** start Reading text **
Multiple both sides with $e^{\lambda t}$ and integrate to obtain
 $$
u'(t)-\lambda u(t)=e^{-\lambda t}u'(0)-e^{-\lambda t}\int_0^te^{\lambda s}F(s,u)ds,
$$ 
where $F$ is the function
 \begin{equation}\label{f1}
F(s,u):=\lambda^2 u(s)+p(s,u)u(s).
\end{equation}
 (According to Hypothesis \ref{c2} the function $F$ is integrable.) 
Again, multiplying both sides with $e^{-\lambda t}$ and integrating we get
 $$
u(t)=\frac{u'(0)}{\lambda}\sinh(\lambda t)
-\int_0^te^{\lambda(t-2r)}\int_0^re^{\lambda s}F(s,u)\,ds\,dr.
$$
 From this it follows that
  $$
u'(t)=u'(0)\cosh(\lambda t)-\lambda\int_0^te^{\lambda(t-2r)}
\int_0^re^{\lambda s}F(s,u)\,ds\,dr
-e^{-\lambda t}\int_0^te^{\lambda s}F(s,u)ds.
$$
 To eliminate the factor $u'(0)$ we use \eqref{e10}. Thus we must have
 \begin{equation}\label{e3}
\begin{aligned}
&u'(0)\cosh(\lambda)-\lambda\int_0^1e^{\lambda(1-2r)}\int_0^re^{\lambda s}F(s,u)\,ds\,dr-e^{-\lambda}\int_0^1e^{\lambda s}F(s,u)ds\\
&=u'(0)\int_0^1\cosh(\lambda t)dg(t)
 -\lambda\int_0^1\int_0^te^{\lambda(t-2r)}\int_0^re^{\lambda s}F(s,u)\,ds\,drdg(t)\\
 &\quad -\int_0^1e^{-\lambda t}\int_0^te^{\lambda s}F(s,u)\,ds\,dg(t)
\end{aligned}
\end{equation}

 Next, we apply Fubini's theorem and get the following:
\begin{gather*}
\lambda\int_0^1e^{\lambda(1-2r)}\int_0^re^{\lambda s}F(s,u)\,ds\,dr 
=\int_0^1\sinh(\lambda(1-s))F(s,u)ds,\\
\begin{aligned}
&\lambda\int_0^1\int_0^te^{\lambda(t-2r)}\int_0^re^{\lambda s}F(s,u)\,ds\,dr\,dg(t)
\\
&=\int_0^1\int_0^t\sinh(\lambda(t-s))F(s,u)\,ds\,dg(t)\\
&=\int_0^1\int_s^1\sinh(\lambda(r-s))dg(r)F(s,u)ds,
\end{aligned} \\
\int_0^1e^{-\lambda r}\int_0^re^{\lambda s}F(s,u)\,ds\,dg(r)
=\int_0^1\Big(\int_s^1e^{-\lambda(r-s)}dg(r)\Big)F(s,u)ds.
\end{gather*}
 Hence \eqref{e3} gives
 $$
u'(0)=\frac{1}{h_{\lambda}(0)}\int_0^1h_{\lambda}(s)F(s,u)ds,
$$
 where  the  function $h$ is defined by 
$$
h_{\lambda}(s):=\cosh(\lambda(1-s))-\int_s^1\cosh(\lambda(r-s))dg(r), \quad s\in I.
** end Reading text **
** start Data section **
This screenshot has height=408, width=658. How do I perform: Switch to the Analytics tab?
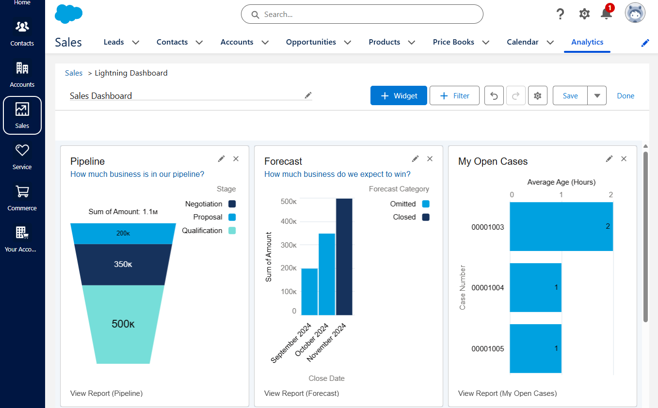587,42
** end Data section **
* _Set task 1_
For the derivation of u'(0), mark each statement yes or no and quote the words of the derivation that decide it. (a) The function F is integrable by a hypothesis. (b) The factor u'(0) is eliminated by applying Fubini's theorem. (c) F(s,u) is defined as λ²u(s) minus p(s,u)u(s).
* _Set task 2_
Please resume the derivation of u'(0) right after the definition of the function h_λ.

* _Output 1_
(a) Yes: "the function $F$ is integrable"
(b) No: "To eliminate the factor $u'(0)$ we use \eqref{e10}."
(c) No: "F(s,u):=\lambda^2 u(s)+p(s,u)u(s)."

* _Output 2_
$$
Therefore the solution $u$ satisfies the integral equation
$$
u(t)= \frac{1}{\lambda h_{\lambda}(0)}\sinh(\lambda t)\int_0^1h_{\lambda}(s)F(s,u)ds 
-\int_0^t\int_0^re^{\lambda(t+s-2r)}F(s,u)\,ds\,dr,
$$
which can be written as
 \begin{equation}\label{e4}
u(t)=\int_0^1G_{\lambda}(t,s)F(s,u)ds,
 \end{equation}
 where the (one parameter) Green's function $G_{\lambda}$ is defined by
 $$
G_{\lambda}(t,s):=\frac{\sinh(\lambda t)}{\lambda h_{\lambda}(0)}
h_{\lambda}(s)-\frac{1}{\lambda}\sinh(\lambda(t-s))\chi_{[0,t]}(s).
$$

Function $h_{\lambda}$ plays an important role in all the sequel.  
Here we must notice that, due to Hypothesis \ref{c1}, it holds $dg(s)=0$ for all
 $s$ near zero. Hence, in such a neighborhood, $h_{\lambda}$ can be  differentiated:
 \begin{equation}\label{t1}
h_{\lambda}'(s)=-\lambda\sinh(\lambda(1-s))+\lambda\int_s^1\sinh(\lambda(r-s))dg(r),
\quad s\in(0,\tau_1).
\end{equation} 
\smallskip

\noindent\textbf{Claim:} Function $h_{\lambda}$ is positive and it stays away 
form zero.  

 To prove  it observe that for all $s\in [0,1]$ it holds
  \begin{align*}
 h_{\lambda}(s)&=\cosh(\lambda(1-s))-\int_s^1\cosh(\lambda(r-s))dg(r)\\
 &=\cosh(\lambda(1-s))g(s)+ \int_{s}^1[\cosh(\lambda(1-s))
-\cosh(\lambda(r-s))]dg(r).
\end{align*}
Let $s\leq \tau_2$. Then we have 
\begin{equation}
\begin{aligned}
h_{\lambda}(s)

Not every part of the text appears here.